Middle School students chant BUILD THE WALL

Yesterday during lunch at Royal Oak Middle School in Royal Oak Michigan white students loudly chanted BUILD THE WALL, BUILD THE WALL. This is what happens when Donald Trump is elected president - even young students force their bigotry on their classmates now.

Posted by Shaun King on Thursday, November 10, 2016

After Donald Trump won the presidency, I began to hear accounts of fearful students crying at school yesterday, especially LGBT adolescents and children whose parents are immigrants. There were reports of kids chanting "Build the wall," as shown in the the video above from a Michigan school.

Several metro area teachers told me their students were so upset that either they or the school felt compelled to address their concerns. One said students at her middle school students were “terrified. We had to have a special assembly to talk about it. Many students --and teachers --crying.”

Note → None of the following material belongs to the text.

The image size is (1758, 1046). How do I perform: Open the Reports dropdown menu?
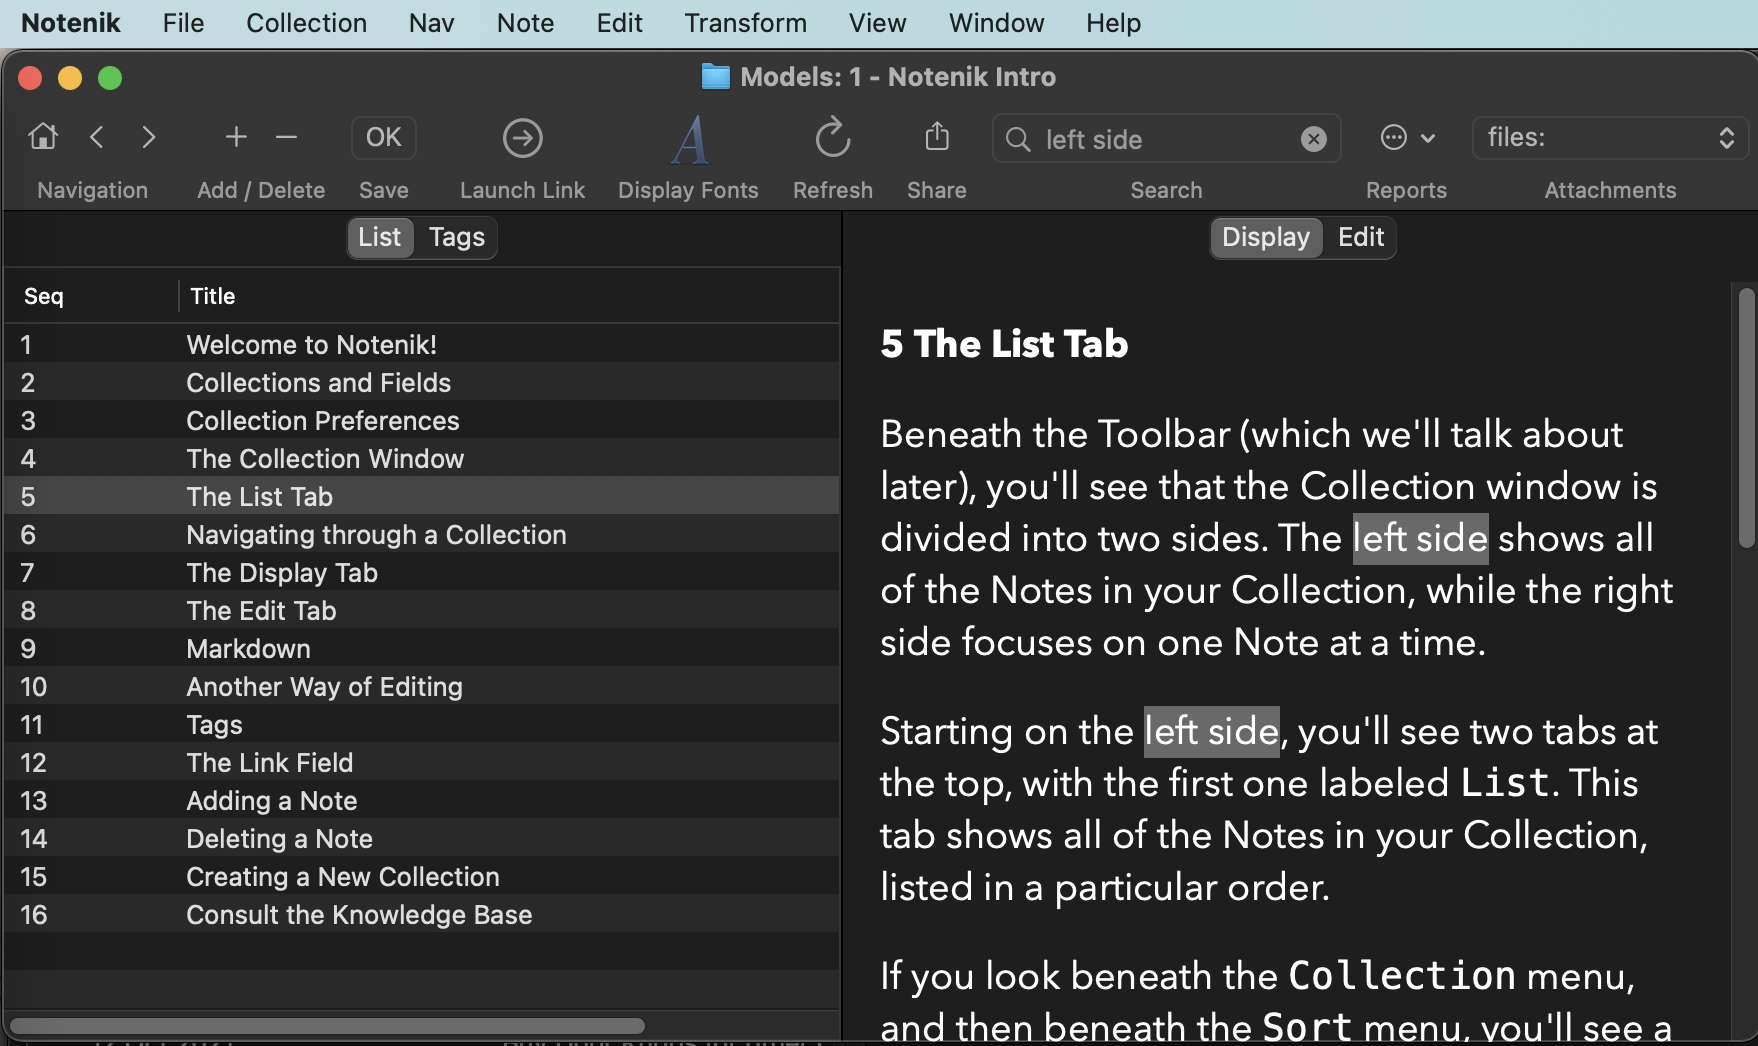pyautogui.click(x=1406, y=138)
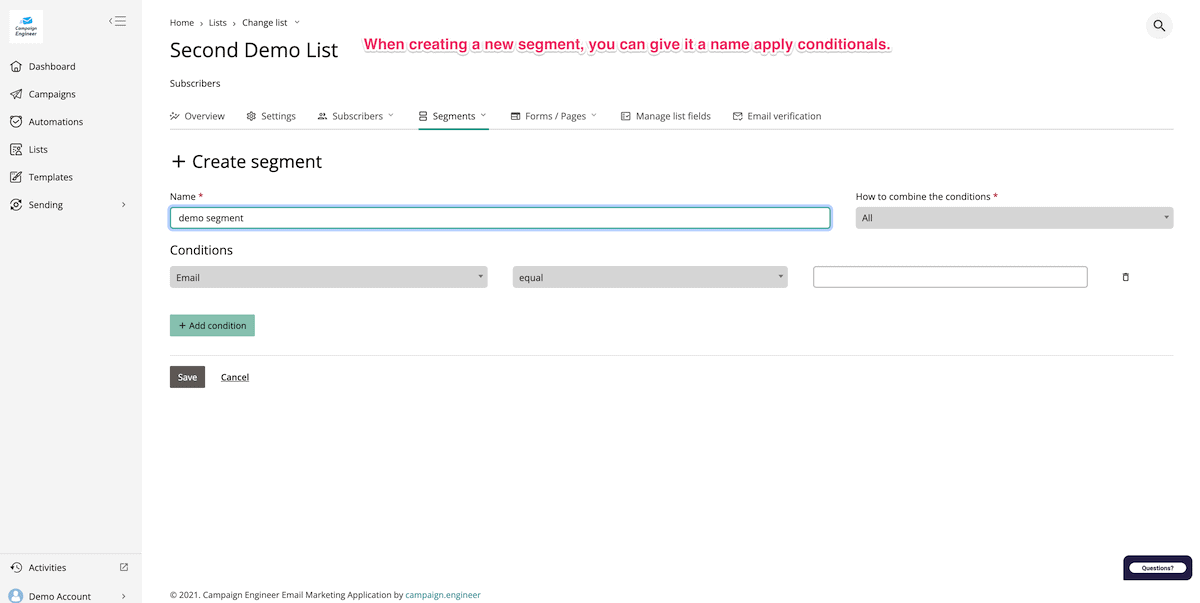Click the condition value input field

point(950,277)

Another local teacher said, “They were absolutely apoplectic today. I had one girl, in tears, tell me she packed her bags this morning just in case immigration came to deport them because her family ‘could not afford to buy [her] new things.’ The fear is very real. I had to address it openly in all classes today.”

On a personal note, a family member in the military reported a neighbor’s daughter being told three times by classmates that she would now be sent back to Mexico. The child’s father is an U.S. Army officer and the family is not Hispanic – the girl happens to have an exotic first name that her classmates assumed was Spanish.

Wondering about the veracity of these stories, I queried Georgia teachers last night on Facebook:

Any teachers seeing fearful children? I am seeing social media postings by educators in schools with immigrant and refugee children saying the kids are afraid their parents will be gone when they get home. They fear their parents will be deported. Also seeing posts by teachers in high schools talking about the dread among LGBT students. Is this actually happening or is it apocryphal?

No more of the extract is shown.